(Saved data entries)
# # # #

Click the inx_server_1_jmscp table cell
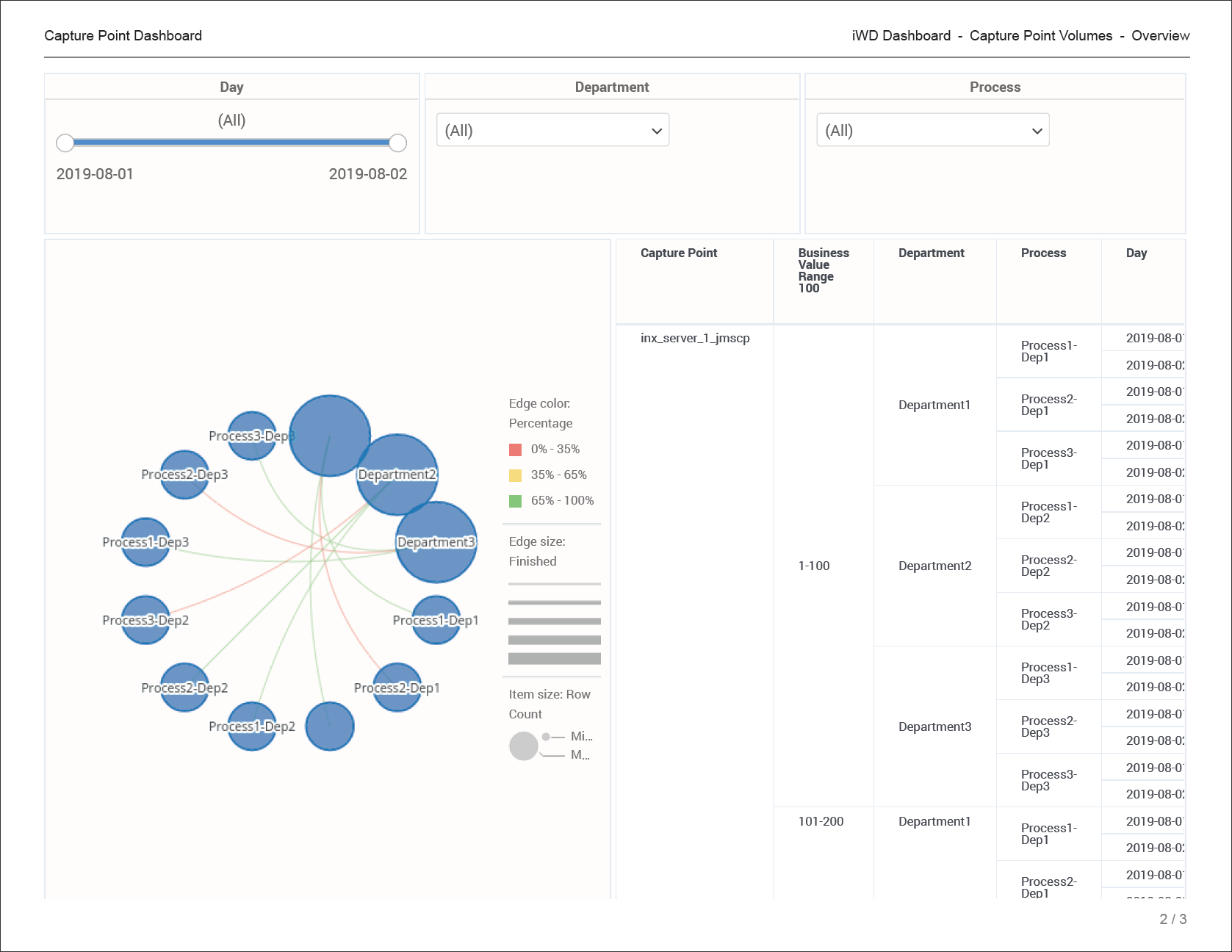Screen dimensions: 1232x952 [695, 338]
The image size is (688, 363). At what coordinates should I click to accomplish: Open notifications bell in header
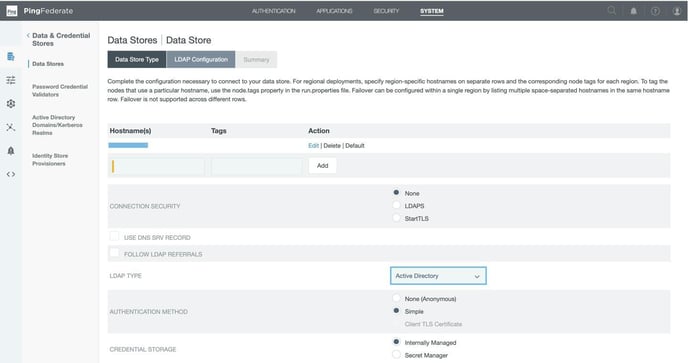click(x=634, y=11)
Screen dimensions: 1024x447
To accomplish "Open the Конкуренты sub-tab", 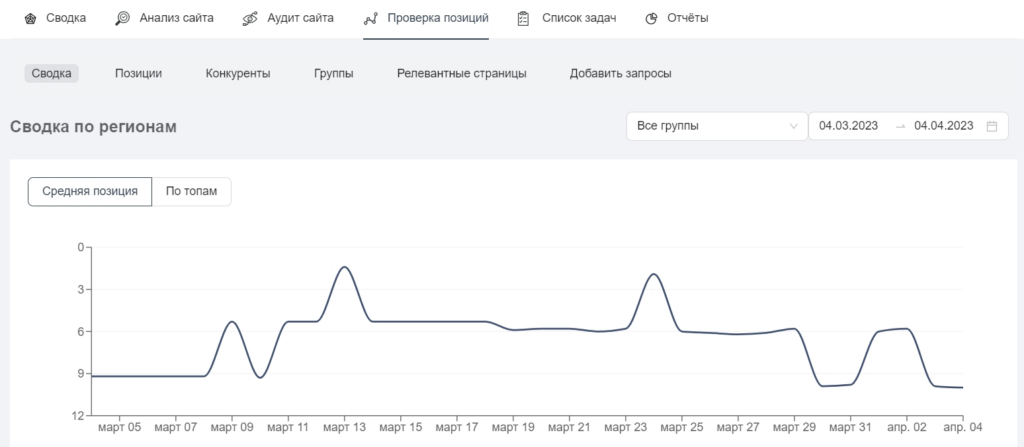I will (238, 73).
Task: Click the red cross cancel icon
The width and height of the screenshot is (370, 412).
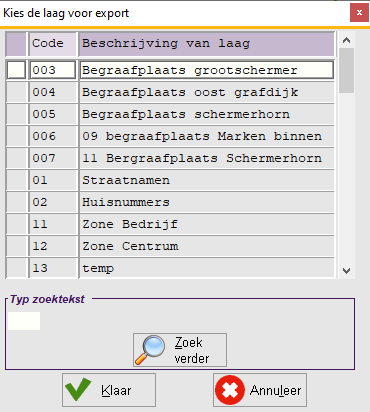Action: (x=230, y=390)
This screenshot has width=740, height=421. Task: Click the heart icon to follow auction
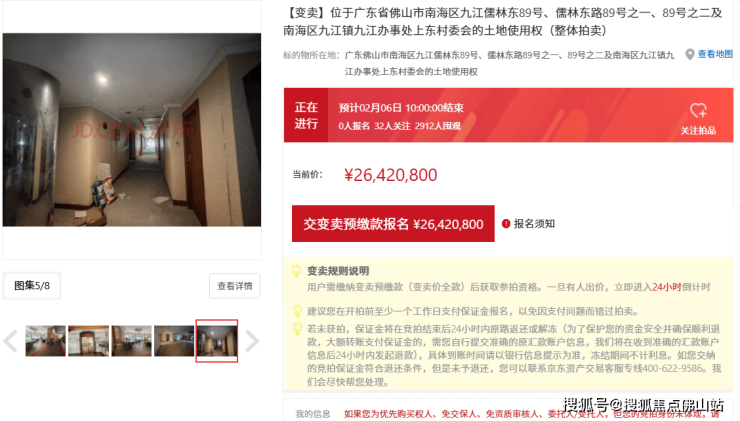tap(698, 110)
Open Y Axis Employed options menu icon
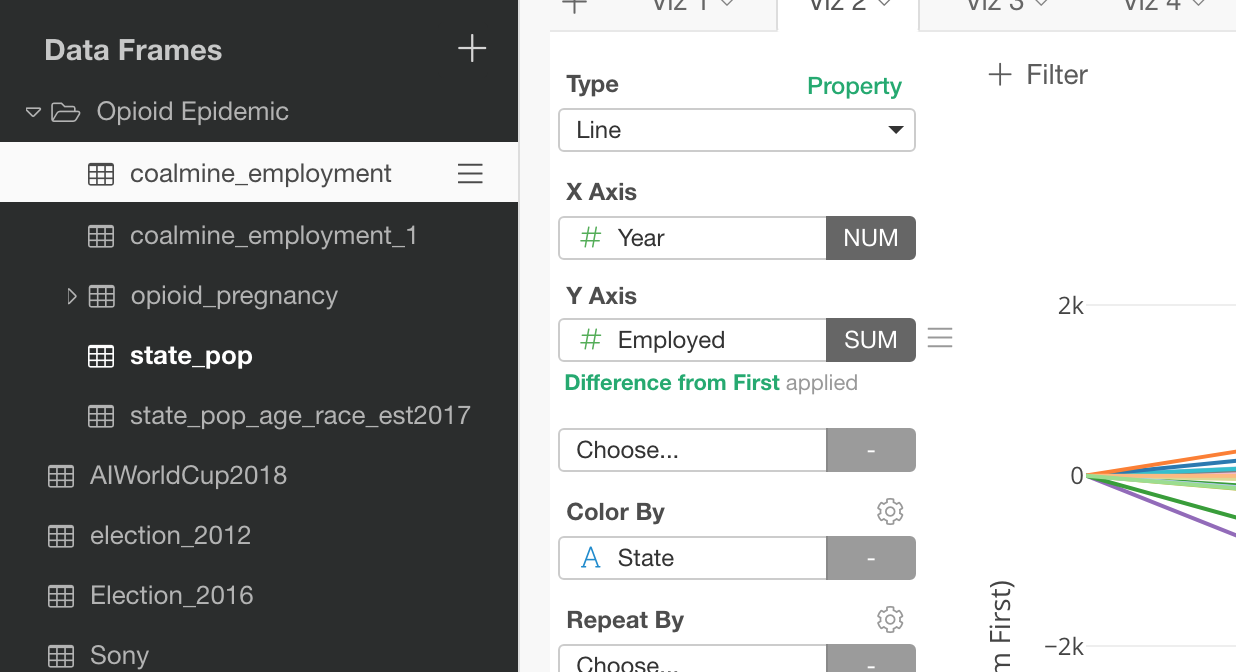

# # # #

Copy out exactly the lines that begin at the line with "The width and" and end at the final line of the entries above. Leave out the pictures.

The width and height of the screenshot is (370, 412).
Action: (x=230, y=390)
This screenshot has width=740, height=421. Task: Click the heart icon to follow auction
tap(698, 110)
Open Y Axis Employed options menu icon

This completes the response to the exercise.